Now there’s news from the Wall Street Journal that the Office of the Comptroller of the Currency (OCC), one of the major bank regulatory bodies, has suggested a major change in lending rules that help the poor. It’s a continuing pattern of an attempt to roll back regulations in an area that, as history has shown, badly needs them.
Elimination of Geographic Considerations
Banks and other mortgage lenders currently report on their lending efforts in areas where they have physical branches. A large bank could not have branches in minority areas, take deposits, do other business, and yet not offer mortgages. Those that didn’t provide mortgages would receive lower CRA markings, which affect the ability to receive permission for mergers, acquisitions, and expansions.
The change the OCC has floated is elimination of “assessment areas” when undertaking CSA reviews. An assessment area is a geographical region “that includes the geographies in which a bank has its main office, branches, and deposit-taking automatic teller machines, as well as the surrounding geographies in which a bank has originated or purchased a substantial portion of its loans,” according to the Federal Reserve Bank of Kansas City. In other words, current regulations consider banks to have a responsibility to the geographical areas in which they do business.
The argument for a change has been that banking rules have failed to keep up with technology and industry changes. Many people do business with banks online and some banks have no physical offices at all. There are purely online lenders, as well. The financial services industry argues that the focus on geographic location should no longer be a major consideration.
There are two problems under this premise. One is the unstated assumption that poorer people have the same levels of internet access as the rest of the U.S. population. Even as access increases in theory, costs are more prohibitive for those with lower incomes. About 23% of households have no broadband internet access at home. Nearly 28% of households making $25,000 to $49,000 annually have no internet access at all. With an average cost of $4.18 per megabit per second download speed in 2014, even mediocre performance can result in charges that are significant to lower-income households.

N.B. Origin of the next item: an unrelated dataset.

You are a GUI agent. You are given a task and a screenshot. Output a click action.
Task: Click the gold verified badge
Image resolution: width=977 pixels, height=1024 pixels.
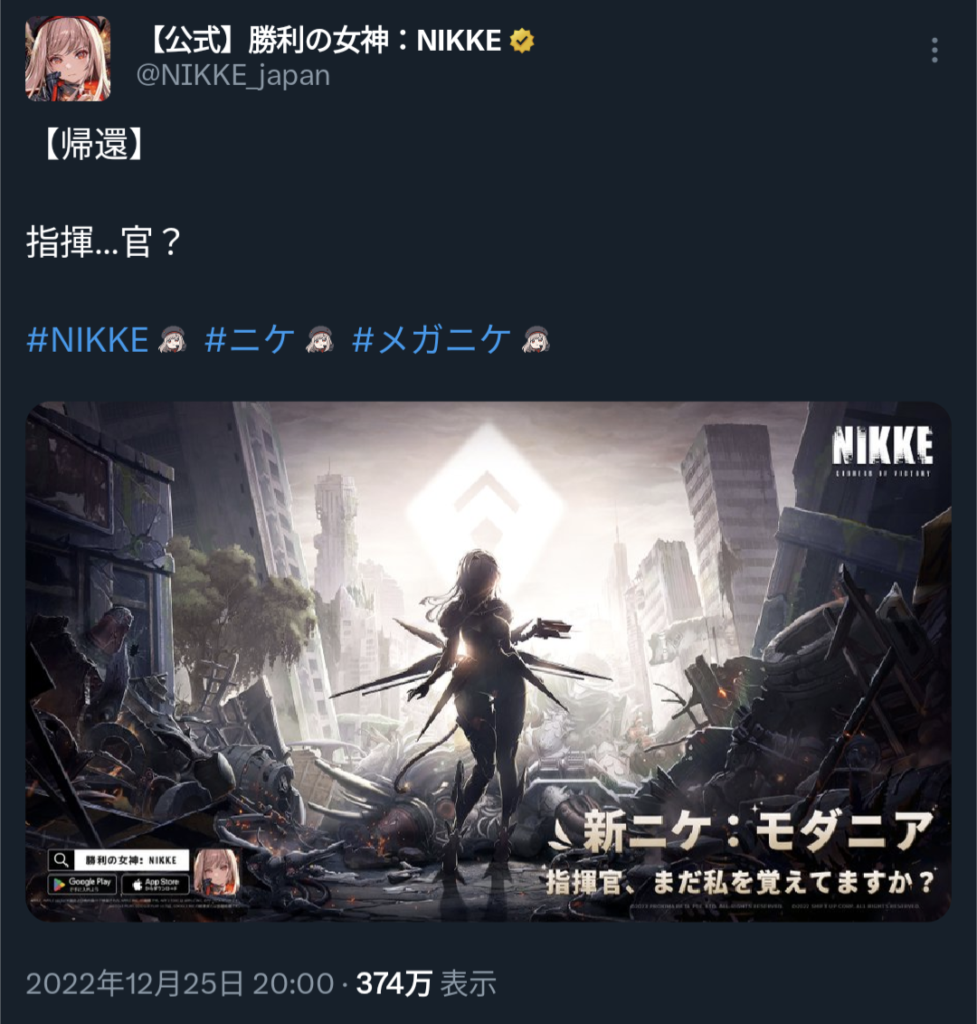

Most smartphones don’t have the screen space needed to walk through the complexities of a mortgage application, so in the case of home loans, phones aren’t a substitute for a desktop or laptop computer with a good internet connection. In that same $25,000 to $49,000 household income group, 27.5% have no desktop or laptop. Using a public computer, in a library, for instance, becomes a personal information security risk. Moving to the $50,000 to $99,000 annual income range households, 12.7% don’t have a computer and 13.8% have no internet connection. Even if a phone were enough, 24% have their service cut off because they can’t afford the bills.
Back Door to Discrimination
The other problem is the potential to mathematically game the results when ignoring geography. One of the other changes proposed by the Trump administration is to move more toward numbers-based compliance rather than include subjective judgments by regulators.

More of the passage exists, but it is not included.